EXERCISE GOAL: Each entry must be restated word for word.

DATASET CONTENT section start

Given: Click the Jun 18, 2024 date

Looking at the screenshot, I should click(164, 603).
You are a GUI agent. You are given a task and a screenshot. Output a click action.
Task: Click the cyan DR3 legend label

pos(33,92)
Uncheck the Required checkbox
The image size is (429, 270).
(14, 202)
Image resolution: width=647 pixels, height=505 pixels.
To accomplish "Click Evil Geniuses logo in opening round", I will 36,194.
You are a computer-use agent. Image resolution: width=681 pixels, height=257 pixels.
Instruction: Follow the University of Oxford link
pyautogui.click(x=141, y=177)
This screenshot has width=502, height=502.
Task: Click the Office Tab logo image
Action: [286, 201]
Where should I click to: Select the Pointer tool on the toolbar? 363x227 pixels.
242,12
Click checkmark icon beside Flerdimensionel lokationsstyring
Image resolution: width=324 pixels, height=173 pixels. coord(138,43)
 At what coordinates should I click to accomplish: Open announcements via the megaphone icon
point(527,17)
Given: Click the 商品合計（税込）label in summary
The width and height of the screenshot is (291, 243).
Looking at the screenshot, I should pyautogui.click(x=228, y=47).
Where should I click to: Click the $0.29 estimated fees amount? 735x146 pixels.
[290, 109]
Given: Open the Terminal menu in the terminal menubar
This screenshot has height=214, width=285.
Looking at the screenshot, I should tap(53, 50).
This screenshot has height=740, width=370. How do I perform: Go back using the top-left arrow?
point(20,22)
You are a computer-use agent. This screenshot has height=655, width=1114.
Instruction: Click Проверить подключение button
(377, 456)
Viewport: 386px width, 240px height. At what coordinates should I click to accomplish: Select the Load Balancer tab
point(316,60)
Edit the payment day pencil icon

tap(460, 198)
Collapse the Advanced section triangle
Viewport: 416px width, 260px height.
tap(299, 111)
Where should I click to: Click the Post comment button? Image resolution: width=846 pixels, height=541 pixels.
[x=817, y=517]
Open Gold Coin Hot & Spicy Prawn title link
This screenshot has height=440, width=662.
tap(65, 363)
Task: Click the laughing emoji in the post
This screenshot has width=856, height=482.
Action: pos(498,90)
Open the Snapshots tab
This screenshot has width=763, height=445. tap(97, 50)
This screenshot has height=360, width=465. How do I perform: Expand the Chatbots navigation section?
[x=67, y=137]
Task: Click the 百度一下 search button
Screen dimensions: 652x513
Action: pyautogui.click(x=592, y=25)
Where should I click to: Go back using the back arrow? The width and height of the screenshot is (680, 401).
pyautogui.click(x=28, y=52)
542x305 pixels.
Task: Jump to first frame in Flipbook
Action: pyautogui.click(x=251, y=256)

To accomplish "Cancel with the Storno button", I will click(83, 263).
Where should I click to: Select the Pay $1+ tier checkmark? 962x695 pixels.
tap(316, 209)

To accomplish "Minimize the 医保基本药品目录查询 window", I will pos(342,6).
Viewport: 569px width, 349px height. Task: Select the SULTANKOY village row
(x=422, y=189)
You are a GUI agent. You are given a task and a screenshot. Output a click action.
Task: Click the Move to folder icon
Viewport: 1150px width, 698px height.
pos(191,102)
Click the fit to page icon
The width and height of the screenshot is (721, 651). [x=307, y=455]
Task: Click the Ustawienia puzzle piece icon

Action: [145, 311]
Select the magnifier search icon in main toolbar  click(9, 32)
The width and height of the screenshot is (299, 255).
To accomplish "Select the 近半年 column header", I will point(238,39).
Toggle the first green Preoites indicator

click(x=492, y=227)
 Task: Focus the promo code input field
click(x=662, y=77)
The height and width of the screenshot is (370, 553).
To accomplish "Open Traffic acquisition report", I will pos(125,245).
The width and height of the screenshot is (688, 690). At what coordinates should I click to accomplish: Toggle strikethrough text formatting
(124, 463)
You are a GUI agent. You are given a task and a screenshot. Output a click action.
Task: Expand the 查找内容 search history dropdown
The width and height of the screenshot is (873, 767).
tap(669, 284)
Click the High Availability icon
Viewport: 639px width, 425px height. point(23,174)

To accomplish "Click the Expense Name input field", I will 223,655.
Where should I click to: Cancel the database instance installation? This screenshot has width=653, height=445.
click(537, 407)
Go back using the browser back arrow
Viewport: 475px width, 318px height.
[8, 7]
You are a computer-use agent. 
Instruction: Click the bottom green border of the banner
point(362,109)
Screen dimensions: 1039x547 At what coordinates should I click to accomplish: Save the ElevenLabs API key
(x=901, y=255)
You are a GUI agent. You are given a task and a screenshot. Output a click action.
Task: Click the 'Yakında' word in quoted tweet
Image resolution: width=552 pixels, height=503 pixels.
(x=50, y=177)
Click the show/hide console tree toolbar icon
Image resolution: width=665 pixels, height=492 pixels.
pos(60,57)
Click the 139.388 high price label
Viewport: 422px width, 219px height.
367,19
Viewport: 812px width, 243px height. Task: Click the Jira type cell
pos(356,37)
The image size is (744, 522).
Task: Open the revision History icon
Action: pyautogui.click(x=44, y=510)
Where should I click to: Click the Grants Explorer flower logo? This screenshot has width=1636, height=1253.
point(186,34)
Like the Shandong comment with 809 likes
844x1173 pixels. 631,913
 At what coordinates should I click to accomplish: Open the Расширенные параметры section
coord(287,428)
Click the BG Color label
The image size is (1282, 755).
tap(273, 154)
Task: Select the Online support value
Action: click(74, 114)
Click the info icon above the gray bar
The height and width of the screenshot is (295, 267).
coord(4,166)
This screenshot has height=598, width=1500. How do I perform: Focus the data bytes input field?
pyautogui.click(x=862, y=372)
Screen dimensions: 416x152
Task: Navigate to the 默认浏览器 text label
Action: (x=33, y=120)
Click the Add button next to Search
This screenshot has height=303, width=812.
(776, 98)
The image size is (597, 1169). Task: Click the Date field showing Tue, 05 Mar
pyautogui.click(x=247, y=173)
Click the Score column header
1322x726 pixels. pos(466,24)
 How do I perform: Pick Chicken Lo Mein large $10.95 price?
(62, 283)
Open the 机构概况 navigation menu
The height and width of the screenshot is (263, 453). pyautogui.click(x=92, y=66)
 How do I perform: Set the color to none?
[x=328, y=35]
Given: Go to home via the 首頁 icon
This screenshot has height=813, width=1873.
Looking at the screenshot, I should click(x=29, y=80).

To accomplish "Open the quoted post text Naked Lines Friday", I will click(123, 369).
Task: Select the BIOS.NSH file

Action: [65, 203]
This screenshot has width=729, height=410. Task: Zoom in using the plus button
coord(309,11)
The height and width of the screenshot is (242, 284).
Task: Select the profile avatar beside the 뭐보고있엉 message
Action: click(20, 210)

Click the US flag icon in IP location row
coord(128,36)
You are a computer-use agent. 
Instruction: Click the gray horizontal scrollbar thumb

DATASET CONTENT section end

RESULT FOR THIS TASK:
Given: Click the Jun 18, 2024 date

Looking at the screenshot, I should click(164, 603).
You are a GUI agent. You are given a task and a screenshot. Output a click action.
Task: Click the cyan DR3 legend label

pos(33,92)
Uncheck the Required checkbox
The image size is (429, 270).
(14, 202)
Image resolution: width=647 pixels, height=505 pixels.
To accomplish "Click Evil Geniuses logo in opening round", I will 36,194.
You are a computer-use agent. Image resolution: width=681 pixels, height=257 pixels.
Instruction: Follow the University of Oxford link
pyautogui.click(x=141, y=177)
This screenshot has width=502, height=502.
Task: Click the Office Tab logo image
Action: [286, 201]
Where should I click to: Select the Pointer tool on the toolbar? 363x227 pixels.
242,12
Click checkmark icon beside Flerdimensionel lokationsstyring
Image resolution: width=324 pixels, height=173 pixels. coord(138,43)
 At what coordinates should I click to accomplish: Open announcements via the megaphone icon
point(527,17)
Given: Click the 商品合計（税込）label in summary
The width and height of the screenshot is (291, 243).
Looking at the screenshot, I should pyautogui.click(x=228, y=47).
Where should I click to: Click the $0.29 estimated fees amount? 735x146 pixels.
[290, 109]
Given: Open the Terminal menu in the terminal menubar
This screenshot has height=214, width=285.
Looking at the screenshot, I should tap(53, 50).
This screenshot has height=740, width=370. How do I perform: Go back using the top-left arrow?
point(20,22)
You are a computer-use agent. This screenshot has height=655, width=1114.
Instruction: Click Проверить подключение button
(377, 456)
Viewport: 386px width, 240px height. At what coordinates should I click to accomplish: Select the Load Balancer tab
point(316,60)
Edit the payment day pencil icon

tap(460, 198)
Collapse the Advanced section triangle
Viewport: 416px width, 260px height.
tap(299, 111)
Where should I click to: Click the Post comment button? Image resolution: width=846 pixels, height=541 pixels.
[x=817, y=517]
Open Gold Coin Hot & Spicy Prawn title link
This screenshot has height=440, width=662.
tap(65, 363)
Task: Click the laughing emoji in the post
This screenshot has width=856, height=482.
Action: pos(498,90)
Open the Snapshots tab
This screenshot has width=763, height=445. tap(97, 50)
This screenshot has height=360, width=465. How do I perform: Expand the Chatbots navigation section?
[x=67, y=137]
Task: Click the 百度一下 search button
Screen dimensions: 652x513
Action: pyautogui.click(x=592, y=25)
Where should I click to: Go back using the back arrow? The width and height of the screenshot is (680, 401).
pyautogui.click(x=28, y=52)
542x305 pixels.
Task: Jump to first frame in Flipbook
Action: pyautogui.click(x=251, y=256)

To accomplish "Cancel with the Storno button", I will click(83, 263).
Where should I click to: Select the Pay $1+ tier checkmark? 962x695 pixels.
tap(316, 209)

To accomplish "Minimize the 医保基本药品目录查询 window", I will pos(342,6).
Viewport: 569px width, 349px height. Task: Select the SULTANKOY village row
(x=422, y=189)
You are a GUI agent. You are given a task and a screenshot. Output a click action.
Task: Click the Move to folder icon
Viewport: 1150px width, 698px height.
pos(191,102)
Click the fit to page icon
The width and height of the screenshot is (721, 651). [x=307, y=455]
Task: Click the Ustawienia puzzle piece icon

Action: [145, 311]
Select the magnifier search icon in main toolbar  click(9, 32)
The width and height of the screenshot is (299, 255).
To accomplish "Select the 近半年 column header", I will point(238,39).
Toggle the first green Preoites indicator

click(x=492, y=227)
 Task: Focus the promo code input field
click(x=662, y=77)
The height and width of the screenshot is (370, 553).
To accomplish "Open Traffic acquisition report", I will pos(125,245).
The width and height of the screenshot is (688, 690). At what coordinates should I click to accomplish: Toggle strikethrough text formatting
(124, 463)
You are a GUI agent. You are given a task and a screenshot. Output a click action.
Task: Expand the 查找内容 search history dropdown
The width and height of the screenshot is (873, 767).
tap(669, 284)
Click the High Availability icon
Viewport: 639px width, 425px height. point(23,174)

To accomplish "Click the Expense Name input field", I will 223,655.
Where should I click to: Cancel the database instance installation? This screenshot has width=653, height=445.
click(537, 407)
Go back using the browser back arrow
Viewport: 475px width, 318px height.
[8, 7]
You are a computer-use agent. 
Instruction: Click the bottom green border of the banner
point(362,109)
Screen dimensions: 1039x547 At what coordinates should I click to accomplish: Save the ElevenLabs API key
(x=901, y=255)
You are a GUI agent. You are given a task and a screenshot. Output a click action.
Task: Click the 'Yakında' word in quoted tweet
Image resolution: width=552 pixels, height=503 pixels.
(x=50, y=177)
Click the show/hide console tree toolbar icon
Image resolution: width=665 pixels, height=492 pixels.
pos(60,57)
Click the 139.388 high price label
Viewport: 422px width, 219px height.
367,19
Viewport: 812px width, 243px height. Task: Click the Jira type cell
pos(356,37)
The image size is (744, 522).
Task: Open the revision History icon
Action: pyautogui.click(x=44, y=510)
Where should I click to: Click the Grants Explorer flower logo? This screenshot has width=1636, height=1253.
point(186,34)
Like the Shandong comment with 809 likes
844x1173 pixels. 631,913
 At what coordinates should I click to accomplish: Open the Расширенные параметры section
coord(287,428)
Click the BG Color label
The image size is (1282, 755).
tap(273, 154)
Task: Select the Online support value
Action: click(74, 114)
Click the info icon above the gray bar
The height and width of the screenshot is (295, 267).
coord(4,166)
This screenshot has height=598, width=1500. How do I perform: Focus the data bytes input field?
pyautogui.click(x=862, y=372)
Screen dimensions: 416x152
Task: Navigate to the 默认浏览器 text label
Action: (x=33, y=120)
Click the Add button next to Search
This screenshot has height=303, width=812.
(776, 98)
The image size is (597, 1169). Task: Click the Date field showing Tue, 05 Mar
pyautogui.click(x=247, y=173)
Click the Score column header
1322x726 pixels. pos(466,24)
 How do I perform: Pick Chicken Lo Mein large $10.95 price?
(62, 283)
Open the 机构概况 navigation menu
The height and width of the screenshot is (263, 453). pyautogui.click(x=92, y=66)
 How do I perform: Set the color to none?
[x=328, y=35]
Given: Go to home via the 首頁 icon
This screenshot has height=813, width=1873.
Looking at the screenshot, I should click(x=29, y=80).

To accomplish "Open the quoted post text Naked Lines Friday", I will click(123, 369).
Task: Select the BIOS.NSH file

Action: [65, 203]
This screenshot has width=729, height=410. Task: Zoom in using the plus button
coord(309,11)
The height and width of the screenshot is (242, 284).
Task: Select the profile avatar beside the 뭐보고있엉 message
Action: click(20, 210)

Click the US flag icon in IP location row
coord(128,36)
You are a computer-use agent. 
Instruction: Click the gray horizontal scrollbar thumb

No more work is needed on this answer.